*ASSIGNMENT*
Copy every line from the records below that holds the word "computer".

*EXERCISE INPUT*
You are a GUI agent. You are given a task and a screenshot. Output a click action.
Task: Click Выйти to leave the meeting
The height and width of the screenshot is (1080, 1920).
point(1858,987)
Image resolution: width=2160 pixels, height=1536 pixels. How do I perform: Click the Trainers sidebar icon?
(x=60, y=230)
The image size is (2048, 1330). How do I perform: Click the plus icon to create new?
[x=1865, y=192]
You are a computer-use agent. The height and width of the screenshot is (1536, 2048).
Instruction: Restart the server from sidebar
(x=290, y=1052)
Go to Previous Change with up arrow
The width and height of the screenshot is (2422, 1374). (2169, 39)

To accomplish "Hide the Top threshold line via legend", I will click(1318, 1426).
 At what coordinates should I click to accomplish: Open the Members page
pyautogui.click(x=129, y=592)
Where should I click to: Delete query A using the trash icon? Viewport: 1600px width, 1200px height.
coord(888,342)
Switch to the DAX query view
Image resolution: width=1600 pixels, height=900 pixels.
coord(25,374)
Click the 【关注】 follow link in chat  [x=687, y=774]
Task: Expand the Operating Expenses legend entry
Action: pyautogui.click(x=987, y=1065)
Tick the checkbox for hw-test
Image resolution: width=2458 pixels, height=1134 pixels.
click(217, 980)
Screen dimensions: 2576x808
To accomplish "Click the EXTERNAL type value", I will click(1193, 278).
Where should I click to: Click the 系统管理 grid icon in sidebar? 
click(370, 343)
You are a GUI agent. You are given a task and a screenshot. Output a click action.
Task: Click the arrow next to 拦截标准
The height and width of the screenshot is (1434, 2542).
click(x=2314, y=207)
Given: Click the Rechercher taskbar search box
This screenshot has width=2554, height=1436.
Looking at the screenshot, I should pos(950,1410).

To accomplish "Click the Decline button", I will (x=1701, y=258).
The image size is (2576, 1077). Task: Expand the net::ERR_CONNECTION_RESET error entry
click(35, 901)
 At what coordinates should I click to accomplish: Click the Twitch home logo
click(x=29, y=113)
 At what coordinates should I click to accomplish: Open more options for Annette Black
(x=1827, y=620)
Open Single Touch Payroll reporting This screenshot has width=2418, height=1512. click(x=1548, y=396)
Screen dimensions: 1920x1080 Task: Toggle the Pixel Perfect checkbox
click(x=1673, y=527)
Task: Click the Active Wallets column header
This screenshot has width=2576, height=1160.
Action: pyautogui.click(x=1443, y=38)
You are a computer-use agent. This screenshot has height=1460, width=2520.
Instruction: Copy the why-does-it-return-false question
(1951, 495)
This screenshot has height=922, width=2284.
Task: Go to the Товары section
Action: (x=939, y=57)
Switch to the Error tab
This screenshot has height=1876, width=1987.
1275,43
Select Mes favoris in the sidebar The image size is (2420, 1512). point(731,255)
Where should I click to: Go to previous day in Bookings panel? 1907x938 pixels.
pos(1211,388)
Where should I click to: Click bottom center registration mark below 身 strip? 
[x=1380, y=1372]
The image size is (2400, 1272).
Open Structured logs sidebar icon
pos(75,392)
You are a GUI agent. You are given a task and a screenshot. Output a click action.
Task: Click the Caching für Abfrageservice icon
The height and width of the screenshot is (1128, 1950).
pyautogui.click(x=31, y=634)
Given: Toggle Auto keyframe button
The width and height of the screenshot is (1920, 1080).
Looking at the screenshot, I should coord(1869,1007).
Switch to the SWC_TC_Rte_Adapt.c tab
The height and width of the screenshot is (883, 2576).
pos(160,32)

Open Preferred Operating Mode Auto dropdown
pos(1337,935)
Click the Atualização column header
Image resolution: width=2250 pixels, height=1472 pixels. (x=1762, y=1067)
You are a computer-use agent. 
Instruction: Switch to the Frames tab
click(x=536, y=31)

*REPLY TO THE TASK*
You are a computer-use agent. The height and width of the screenshot is (1536, 2048).
You are a computer-use agent. This screenshot has height=1460, width=2520.
You are a computer-use agent. 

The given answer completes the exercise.